Required task:
Extract every line of the entries below that contains the word "width". Case matters.

Material for this task:

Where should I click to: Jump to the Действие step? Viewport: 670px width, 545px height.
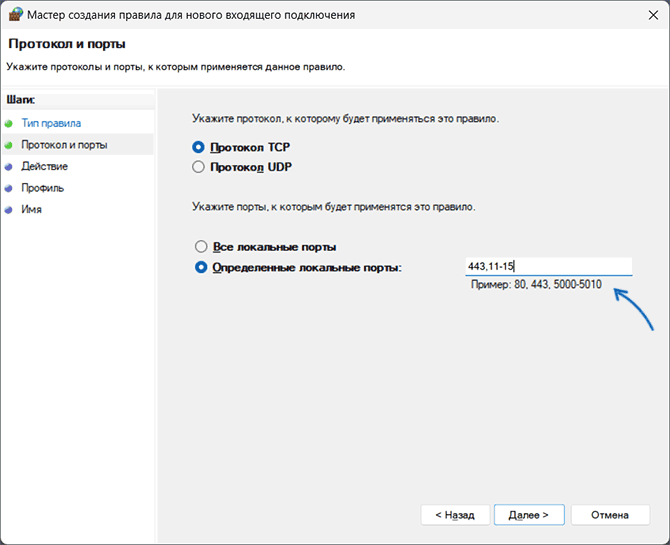45,167
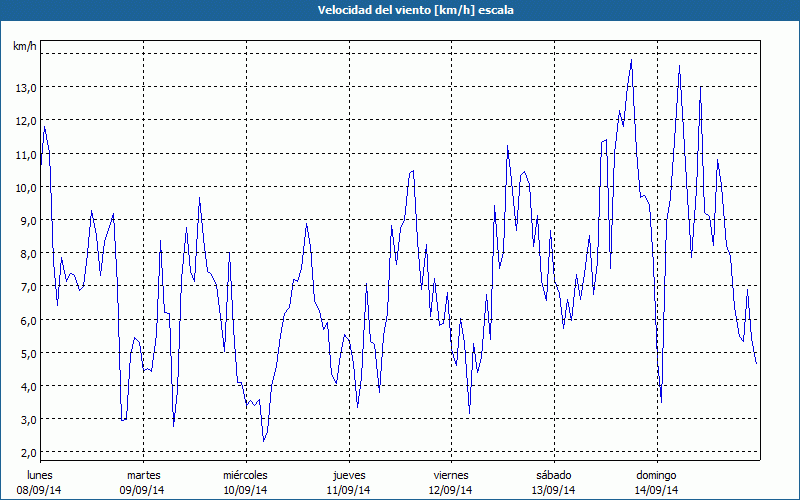Select the 'jueves' day label
Viewport: 800px width, 500px height.
(x=348, y=475)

Written response:
Where should I click to: Jump to the Действие step? Viewport: 670px width, 545px height.
Viewport: 800px width, 500px height.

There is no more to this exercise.